#### DATA SHOWN ####

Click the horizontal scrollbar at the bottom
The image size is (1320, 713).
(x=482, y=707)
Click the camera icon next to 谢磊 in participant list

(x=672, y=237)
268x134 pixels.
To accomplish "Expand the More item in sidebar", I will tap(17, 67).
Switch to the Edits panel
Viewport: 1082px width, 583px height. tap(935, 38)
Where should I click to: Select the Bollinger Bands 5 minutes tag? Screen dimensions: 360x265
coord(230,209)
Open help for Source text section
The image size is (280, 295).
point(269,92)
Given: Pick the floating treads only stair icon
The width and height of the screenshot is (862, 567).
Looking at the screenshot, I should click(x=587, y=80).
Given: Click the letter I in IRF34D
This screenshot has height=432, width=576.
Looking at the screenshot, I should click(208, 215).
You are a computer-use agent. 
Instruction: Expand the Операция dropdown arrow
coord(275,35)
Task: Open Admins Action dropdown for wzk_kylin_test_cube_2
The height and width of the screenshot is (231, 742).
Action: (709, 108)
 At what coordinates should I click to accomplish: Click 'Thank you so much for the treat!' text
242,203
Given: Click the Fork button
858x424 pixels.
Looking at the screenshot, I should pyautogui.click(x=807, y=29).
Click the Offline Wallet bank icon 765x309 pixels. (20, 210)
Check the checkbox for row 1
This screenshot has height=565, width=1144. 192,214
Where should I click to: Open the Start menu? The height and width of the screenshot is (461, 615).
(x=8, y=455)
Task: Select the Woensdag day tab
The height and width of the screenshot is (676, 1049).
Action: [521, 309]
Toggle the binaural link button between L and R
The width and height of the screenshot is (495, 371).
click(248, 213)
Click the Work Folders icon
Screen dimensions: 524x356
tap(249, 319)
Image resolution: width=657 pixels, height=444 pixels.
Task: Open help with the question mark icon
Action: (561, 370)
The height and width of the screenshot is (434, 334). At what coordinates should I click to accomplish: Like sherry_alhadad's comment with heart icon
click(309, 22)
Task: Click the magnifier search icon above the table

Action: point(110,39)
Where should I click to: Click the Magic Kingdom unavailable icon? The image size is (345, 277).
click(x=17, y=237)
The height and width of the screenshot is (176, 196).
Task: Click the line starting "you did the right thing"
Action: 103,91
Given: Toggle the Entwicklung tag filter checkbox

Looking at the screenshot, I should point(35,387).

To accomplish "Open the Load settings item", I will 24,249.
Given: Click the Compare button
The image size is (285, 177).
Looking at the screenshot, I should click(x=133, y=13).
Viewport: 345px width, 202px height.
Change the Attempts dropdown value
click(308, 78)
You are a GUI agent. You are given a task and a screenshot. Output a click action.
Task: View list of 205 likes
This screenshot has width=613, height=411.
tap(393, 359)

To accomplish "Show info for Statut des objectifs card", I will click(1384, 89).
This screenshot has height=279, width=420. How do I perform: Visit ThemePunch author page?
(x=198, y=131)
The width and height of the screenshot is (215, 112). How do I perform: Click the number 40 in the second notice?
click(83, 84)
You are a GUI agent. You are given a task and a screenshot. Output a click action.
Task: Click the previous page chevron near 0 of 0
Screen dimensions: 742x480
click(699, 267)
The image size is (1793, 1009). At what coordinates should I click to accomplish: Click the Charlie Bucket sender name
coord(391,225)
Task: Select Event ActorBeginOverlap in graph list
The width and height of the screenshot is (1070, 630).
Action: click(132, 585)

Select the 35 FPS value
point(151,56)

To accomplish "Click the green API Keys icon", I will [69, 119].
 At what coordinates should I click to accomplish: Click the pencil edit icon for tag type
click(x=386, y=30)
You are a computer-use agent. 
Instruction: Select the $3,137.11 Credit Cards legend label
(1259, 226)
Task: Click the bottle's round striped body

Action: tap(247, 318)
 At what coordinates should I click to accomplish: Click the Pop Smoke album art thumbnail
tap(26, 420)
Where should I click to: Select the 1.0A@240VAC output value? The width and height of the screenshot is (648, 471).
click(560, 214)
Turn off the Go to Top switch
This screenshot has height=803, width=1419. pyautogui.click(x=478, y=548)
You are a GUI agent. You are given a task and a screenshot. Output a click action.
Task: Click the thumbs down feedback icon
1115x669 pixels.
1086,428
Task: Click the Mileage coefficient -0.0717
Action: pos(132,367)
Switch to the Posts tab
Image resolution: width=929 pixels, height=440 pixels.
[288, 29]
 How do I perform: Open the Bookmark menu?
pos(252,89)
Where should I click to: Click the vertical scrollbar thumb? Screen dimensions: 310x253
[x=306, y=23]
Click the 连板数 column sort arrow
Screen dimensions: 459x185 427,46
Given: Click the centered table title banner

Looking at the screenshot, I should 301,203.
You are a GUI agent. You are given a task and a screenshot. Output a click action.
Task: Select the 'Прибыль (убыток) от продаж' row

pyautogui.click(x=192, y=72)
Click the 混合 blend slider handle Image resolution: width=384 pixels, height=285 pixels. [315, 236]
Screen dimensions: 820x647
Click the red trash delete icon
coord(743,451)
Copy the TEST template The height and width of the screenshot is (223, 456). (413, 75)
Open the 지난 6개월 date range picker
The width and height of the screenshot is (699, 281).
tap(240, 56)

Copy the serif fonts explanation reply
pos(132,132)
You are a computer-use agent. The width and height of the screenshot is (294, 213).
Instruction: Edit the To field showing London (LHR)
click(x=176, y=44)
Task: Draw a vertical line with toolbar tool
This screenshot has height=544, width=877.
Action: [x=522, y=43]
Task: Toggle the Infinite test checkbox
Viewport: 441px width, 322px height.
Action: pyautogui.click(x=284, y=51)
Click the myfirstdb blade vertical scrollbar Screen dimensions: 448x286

####

EXERCISE DESCRIPTION: Return exactly what appears above, from the first line of the entries to the line with "Given: Pick the", inclusive.

YOUR RESPONSE:
Click the horizontal scrollbar at the bottom
The image size is (1320, 713).
(x=482, y=707)
Click the camera icon next to 谢磊 in participant list

(x=672, y=237)
268x134 pixels.
To accomplish "Expand the More item in sidebar", I will tap(17, 67).
Switch to the Edits panel
Viewport: 1082px width, 583px height. tap(935, 38)
Where should I click to: Select the Bollinger Bands 5 minutes tag? Screen dimensions: 360x265
coord(230,209)
Open help for Source text section
The image size is (280, 295).
point(269,92)
Given: Pick the floating treads only stair icon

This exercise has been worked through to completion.